Débutant par le récit du film, le narrateur s’interrompt
en soulignant : « C’est toujours le début pour nous
non plus pour eux. » (15) Cette phrase est plus ardue qu’il
n’y parait car elle renvoie à l’ambiguïté
et à la complexité des instances qui se croisent. En effet,
« pour nous » semble relier le narrateur au lecteur envisagé
en spectateur hypothétique tandis que « pour eux »
évoque les personnages du film. Pourtant le narrateur participe
également de cette forme pronominale qui est dans le récit
de son connu. Et cela, on le comprend un peu plus haut page 13 par une
petite notation (« Et c’est vrai… »). Elle souligne
un travail de connivence non pas avec le spectateur mais avec l’image
qu’il raconte. Cette petite anticipation est là pour montrer
la mobilité du narrateur et indiquer qu’il n’est déjà
pas là où il semble s’assigner une place. C’est
encore une fois la saturation des ‘pas formidable’ qui permet
de comprendre la place véritable de l’interlocuteur pour
le narrateur : il n’est qu’un spectateur qui se doit d’être
convaincu de caractère ‘irréfutablement’ formidable
de Sleuth/Sleuth.
« Moi je trouve ça extraordinaire, et beau, et tout le monde
doit trouver ça extraordinaire, et beau, et grand, tout le monde,
n’importe où dans l’univers, c’est irréfutable.
» (119)
Le « moi je » qui ouvre cette affirmation aux relents faussement
kantiens d’un beau universel et désintéressé,
structure les relations identificatrices. Cherchant à réduire
au lecteur en tenue de spectateur, le narrateur croit pouvoir imposer
son point de vue dans cette forme connue de captation de bonne volonté.
Cependant l’identification d’une communauté de spectateurs
ne formule pas une unité si tenace. En effet, le narrateur parvient
toujours à s’échapper pour prendre une position de
domination. Sa mécanique interne concentre tout dispositif autour
du noyau subjectif. Sa mimétique substitutive n’intègre
pas le spectateur. Elle reste concentrée sur le rapport moi/Sleuth.
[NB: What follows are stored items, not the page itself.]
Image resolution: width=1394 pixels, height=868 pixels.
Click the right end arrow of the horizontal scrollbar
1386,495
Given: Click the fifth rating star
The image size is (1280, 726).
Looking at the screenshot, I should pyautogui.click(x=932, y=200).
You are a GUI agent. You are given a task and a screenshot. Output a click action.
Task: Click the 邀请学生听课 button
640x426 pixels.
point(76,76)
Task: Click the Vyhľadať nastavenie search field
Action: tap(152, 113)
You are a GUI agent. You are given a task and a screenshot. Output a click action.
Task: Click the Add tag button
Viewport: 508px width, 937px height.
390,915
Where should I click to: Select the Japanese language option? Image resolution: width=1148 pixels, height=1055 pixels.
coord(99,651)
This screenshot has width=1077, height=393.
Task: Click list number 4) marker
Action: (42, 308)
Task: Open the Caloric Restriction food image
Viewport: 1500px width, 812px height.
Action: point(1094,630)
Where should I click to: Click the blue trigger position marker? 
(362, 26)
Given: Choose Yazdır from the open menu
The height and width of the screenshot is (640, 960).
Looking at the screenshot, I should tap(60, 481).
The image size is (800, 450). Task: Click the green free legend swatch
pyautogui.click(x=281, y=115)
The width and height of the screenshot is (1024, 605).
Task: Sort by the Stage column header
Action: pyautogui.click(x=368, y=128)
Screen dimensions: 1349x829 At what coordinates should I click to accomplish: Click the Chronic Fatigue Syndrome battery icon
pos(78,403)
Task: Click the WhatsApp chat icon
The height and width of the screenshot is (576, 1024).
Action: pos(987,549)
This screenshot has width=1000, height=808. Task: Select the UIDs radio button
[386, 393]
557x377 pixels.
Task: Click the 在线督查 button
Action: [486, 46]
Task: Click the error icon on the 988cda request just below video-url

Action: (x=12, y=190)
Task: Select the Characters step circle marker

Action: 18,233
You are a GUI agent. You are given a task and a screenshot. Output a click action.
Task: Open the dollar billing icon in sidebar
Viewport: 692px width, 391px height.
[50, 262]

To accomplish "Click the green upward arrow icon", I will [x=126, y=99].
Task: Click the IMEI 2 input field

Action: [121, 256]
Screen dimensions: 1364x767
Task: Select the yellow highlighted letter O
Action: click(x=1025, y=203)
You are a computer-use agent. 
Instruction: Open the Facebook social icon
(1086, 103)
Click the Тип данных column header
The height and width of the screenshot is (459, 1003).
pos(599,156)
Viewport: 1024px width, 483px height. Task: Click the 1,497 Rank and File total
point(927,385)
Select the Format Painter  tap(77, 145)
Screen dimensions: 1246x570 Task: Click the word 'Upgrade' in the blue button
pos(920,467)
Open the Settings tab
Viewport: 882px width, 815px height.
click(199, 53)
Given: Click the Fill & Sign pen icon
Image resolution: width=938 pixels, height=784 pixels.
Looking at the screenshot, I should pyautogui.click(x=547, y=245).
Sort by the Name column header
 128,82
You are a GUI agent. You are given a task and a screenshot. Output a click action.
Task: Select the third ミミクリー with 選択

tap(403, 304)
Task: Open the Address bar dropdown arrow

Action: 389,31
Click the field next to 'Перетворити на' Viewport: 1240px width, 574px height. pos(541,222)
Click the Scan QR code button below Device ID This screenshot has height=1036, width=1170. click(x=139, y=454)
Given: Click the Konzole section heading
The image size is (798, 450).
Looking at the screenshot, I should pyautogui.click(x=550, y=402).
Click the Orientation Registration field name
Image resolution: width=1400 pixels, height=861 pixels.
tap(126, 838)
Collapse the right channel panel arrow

C’est pourquoi le narrateur s’affranchit toujours de la communauté
du spectateur qu’il met en place pour la dominer car il est à
la fois le méta-spectateur et le sur-narrateur de Sleuth puisqu’il
est Sleuth. L’organisation pronominale permet de le comprendre.
Si l’idée d’une communauté est envisagée
page 88 (« et nous, spectateurs, on ne peut pas s’en tirer
à si bon compte… », même si l’on voit sa
limite induite par le passage du ‘nous’ au ‘on’),
elle est balayée à la page suivante :
«...nous, spectateurs, on se fait avoir tout le temps (...), je
dis, moi, que nous spectateurs, on devient Milo d’abord, puis, (...)
nous, spectateurs, on devient Andrew ensuite. » (89)
Le jeu nominatif est ici particulièrement serré entre l’idée
de cette communauté ‘nous’, sa nomination, sa précision
(‘spectateur’), puis sa forme dégradée‘on’
qui poursuit la neutralisation de sa possible émergence. Et au
cœur de ce double déploiement (cette double négation)
qui cherche à opérer une identification entre le spectateur
et les personnages du film, le noyau actif demeure la subjectivité,
doublement affirmative et dominatrice (‘je dis’, ‘moi’).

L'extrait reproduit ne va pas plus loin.